3.14 K-Means vs. Hierarchical Clustering
With hierarchical clustering, the modeler does not need to specify the number of clusters in advance. Instead, she can generate a dendrogram, assess its setup, and then make a decision regarding a number of clusters.
If you are using a relatively large dataset, you will notice that hierarchical clustering is a bit slower than k-means clustering. Hierarchical models have much more computational complexity, since they require calculations of all the pairwise distances among records, plus the calculations needed to measure distances among clusters, rather than just the distance from each record to the model centroids.

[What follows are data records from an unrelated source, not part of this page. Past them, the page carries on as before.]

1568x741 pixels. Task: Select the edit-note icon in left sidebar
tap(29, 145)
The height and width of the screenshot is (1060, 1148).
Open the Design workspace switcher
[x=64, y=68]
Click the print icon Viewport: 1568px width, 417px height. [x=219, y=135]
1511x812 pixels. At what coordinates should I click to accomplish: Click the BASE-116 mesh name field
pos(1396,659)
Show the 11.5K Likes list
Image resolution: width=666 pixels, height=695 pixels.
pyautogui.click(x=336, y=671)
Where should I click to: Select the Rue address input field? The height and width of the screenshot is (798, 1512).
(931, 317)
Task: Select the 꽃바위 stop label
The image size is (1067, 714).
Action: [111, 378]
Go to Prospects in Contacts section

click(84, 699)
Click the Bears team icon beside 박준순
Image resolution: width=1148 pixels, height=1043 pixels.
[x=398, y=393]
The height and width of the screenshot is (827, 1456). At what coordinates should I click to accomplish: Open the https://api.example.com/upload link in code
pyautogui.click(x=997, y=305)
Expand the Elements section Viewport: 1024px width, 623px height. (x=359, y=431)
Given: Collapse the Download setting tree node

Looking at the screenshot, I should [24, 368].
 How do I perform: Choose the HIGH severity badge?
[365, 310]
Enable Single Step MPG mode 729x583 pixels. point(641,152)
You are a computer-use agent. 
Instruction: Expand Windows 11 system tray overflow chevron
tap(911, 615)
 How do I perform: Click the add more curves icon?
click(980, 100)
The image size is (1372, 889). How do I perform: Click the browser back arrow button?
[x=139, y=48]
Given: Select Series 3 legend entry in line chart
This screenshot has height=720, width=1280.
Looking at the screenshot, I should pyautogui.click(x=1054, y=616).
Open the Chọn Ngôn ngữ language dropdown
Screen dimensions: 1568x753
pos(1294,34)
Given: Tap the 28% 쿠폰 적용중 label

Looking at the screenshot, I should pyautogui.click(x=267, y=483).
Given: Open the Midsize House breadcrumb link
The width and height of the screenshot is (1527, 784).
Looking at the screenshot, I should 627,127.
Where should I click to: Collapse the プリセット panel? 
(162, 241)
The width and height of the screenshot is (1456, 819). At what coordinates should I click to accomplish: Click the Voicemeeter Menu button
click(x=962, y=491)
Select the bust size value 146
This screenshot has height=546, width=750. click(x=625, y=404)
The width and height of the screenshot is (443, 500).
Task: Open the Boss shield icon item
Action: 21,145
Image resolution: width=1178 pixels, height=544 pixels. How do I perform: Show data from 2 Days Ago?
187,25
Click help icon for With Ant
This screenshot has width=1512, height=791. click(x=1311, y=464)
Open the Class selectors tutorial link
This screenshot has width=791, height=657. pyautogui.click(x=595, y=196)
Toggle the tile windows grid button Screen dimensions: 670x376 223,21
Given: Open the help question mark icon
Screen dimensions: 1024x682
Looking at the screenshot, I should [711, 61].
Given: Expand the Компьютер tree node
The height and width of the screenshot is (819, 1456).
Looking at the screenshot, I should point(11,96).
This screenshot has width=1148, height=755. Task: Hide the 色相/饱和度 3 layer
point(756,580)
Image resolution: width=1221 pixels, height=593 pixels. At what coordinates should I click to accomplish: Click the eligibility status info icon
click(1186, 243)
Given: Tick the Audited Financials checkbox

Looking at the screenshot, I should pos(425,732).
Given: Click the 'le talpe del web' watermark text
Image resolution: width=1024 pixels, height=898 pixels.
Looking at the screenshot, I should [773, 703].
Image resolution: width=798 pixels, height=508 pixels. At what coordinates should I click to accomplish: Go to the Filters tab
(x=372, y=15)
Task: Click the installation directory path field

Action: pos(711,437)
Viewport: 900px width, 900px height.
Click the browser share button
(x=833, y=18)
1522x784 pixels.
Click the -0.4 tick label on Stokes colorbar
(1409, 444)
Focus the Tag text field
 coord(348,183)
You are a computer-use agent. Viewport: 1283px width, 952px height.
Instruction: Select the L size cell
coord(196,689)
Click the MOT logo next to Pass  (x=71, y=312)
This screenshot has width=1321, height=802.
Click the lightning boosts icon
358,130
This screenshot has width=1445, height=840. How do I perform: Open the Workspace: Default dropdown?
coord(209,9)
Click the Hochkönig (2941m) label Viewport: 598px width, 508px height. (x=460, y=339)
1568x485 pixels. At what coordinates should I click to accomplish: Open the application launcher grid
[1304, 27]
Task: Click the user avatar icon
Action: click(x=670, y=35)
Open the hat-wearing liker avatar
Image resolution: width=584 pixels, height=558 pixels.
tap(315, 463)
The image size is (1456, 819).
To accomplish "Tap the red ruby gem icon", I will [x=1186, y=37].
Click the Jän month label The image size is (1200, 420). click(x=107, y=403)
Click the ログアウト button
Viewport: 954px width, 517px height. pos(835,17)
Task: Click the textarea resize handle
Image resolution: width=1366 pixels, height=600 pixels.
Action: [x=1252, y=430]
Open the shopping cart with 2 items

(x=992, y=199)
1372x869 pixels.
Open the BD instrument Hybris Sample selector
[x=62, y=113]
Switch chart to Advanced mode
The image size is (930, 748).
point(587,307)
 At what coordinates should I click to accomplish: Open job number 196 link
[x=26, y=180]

This should not be a deterrent, though! Think about why – if a business is going to use a consumer segmentation model on its large user base for a year, the model could have considerable payoff across that period. Whether the underlying calculation to generate the model occurred in 2.3 seconds, or in 24.9 seconds, is immaterial to its purpose. Even if the second type took 240 seconds, or even 240 minutes, this would still be irrelevant – if it’s the better model, it should be the one used. The modeler could also manage the data volume by using a sample to create a clustering model.
Hierarchical clustering offers more flexibility with record-to-record distance metrics. Here, we stuck with Euclidean distance for records and Ward’s distance for clusters, but we encourage you to iterate and experiment with different combinations of these to see what you find.
With hierarchical clustering, a modeler can mix qualitative and quantitative variables as inputs, using a metric known as Gower’s distance.